O Canada. Ah, Summertime.

This season is all a Torontonian could ask for: good weather, hot politics, and a new sports star

IT'S been the kind of summer Torontonians exult in - full of hot, sunny weather, plenty of political theater, and the crowning of a new national sports hero to boot.

Paul Tracy, a clean-cut, bespectacled 24-year-old native of Scarborough, Ontario, was proclaimed a Canadian hero by local news media after winning Toronto's edition of the Indy Car World Series July 18. It was the first time since 1978 that a Canadian had won a big international auto race in Canada.

Canadians, not unlike Americans, like their heroes with a dollop of humility and Mr. Tracy has it. Sports marketing agents quickly proclaimed Tracy's star potential, saying he could make millions - presumably if he were to employ their services.

Tracy's boyish face, however, has not become ubiquitous on television just yet. He is more interested in racing than taping commercials, he says.

Contests bring to mind Canada's key political contest this year - the once-every-five-year federal election coming this fall. While summer is usually a time Canadians take respite from politics, July was a month when pre-campaign election campaigns began to rev up.

Prime Minister Kim Campbell, who took the reins of power after Brian Mulroney resigned in June, has spent the summer organizing her new Cabinet, putting out political brush fires, and attending the G-7 summit of leading industrial nations in Tokyo.

She has also been bouncing from province to province in a bid to create her own political aura, distinct from the aloof, regal style of her predecessor. She wore western attire to a rodeo in Calgary and has remarked that she likes to go to the grocery store herself.
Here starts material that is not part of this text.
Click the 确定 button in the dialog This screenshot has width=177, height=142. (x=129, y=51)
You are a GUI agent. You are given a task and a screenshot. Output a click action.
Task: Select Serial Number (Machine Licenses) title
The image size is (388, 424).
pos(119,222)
And she signed up for a weekend refresher course in French to help her win over Quebec's French-speakers.

Thus did Ms. Campbell arrive in Toronto at nearly the same moment as her rivals, Liberal Party leader Jean Chretien and New Democratic Party leader Audrey McLaughlin. Each of the federal party leaders was obliged to flip burgers at a spate of barbecues across the city to rally support for the election campaign in Ontario, Canada's most populous province.

But impressing Torontonians with her caring approach may be tough for Campbell, given the city's recently announced budget crisis. Many trace next year's projected C$60 million (US$46.5 million) shortfall to cuts in federal transfer payments to the provincial government, which in turn has cut transfers to the city.

Toronto Mayor June Rowlands is slashing spending to make ends meet. The city has announced it will close offices and stop services three days this summer, with more shuttered days to come.

But what bothers many as much as the city's red ink is the threat it poses to the city's image as the "Mr. Clean" of urban North America.

Toronto dropped its twice-weekly removal of garbage in April, saving the city C$3.4 million (US$2.6 million). After the budget crunch was announced, the City Council voted not to hire 30 new garbage workers, despite complaints the city is stinking from heaps of trash.

Still, most Torontonians seem unaffected by the furor over garbage or the political seasoning at local barbecues. Instead, the throngs can be seen strolling leisurely, under the bright summer sky, along both sides of Toronto's grand boulevard, Yonge Street.

For many city dwellers, it is a time simply to revel in a beautiful summer after a long winter of heavier-than-usual snowfall.

A federal civil servant who carefully tracks the sunshine index, says last month was the sunniest July in six years. Toronto received 290 hours of sunshine in July, compared with only 206 hours last July, he said.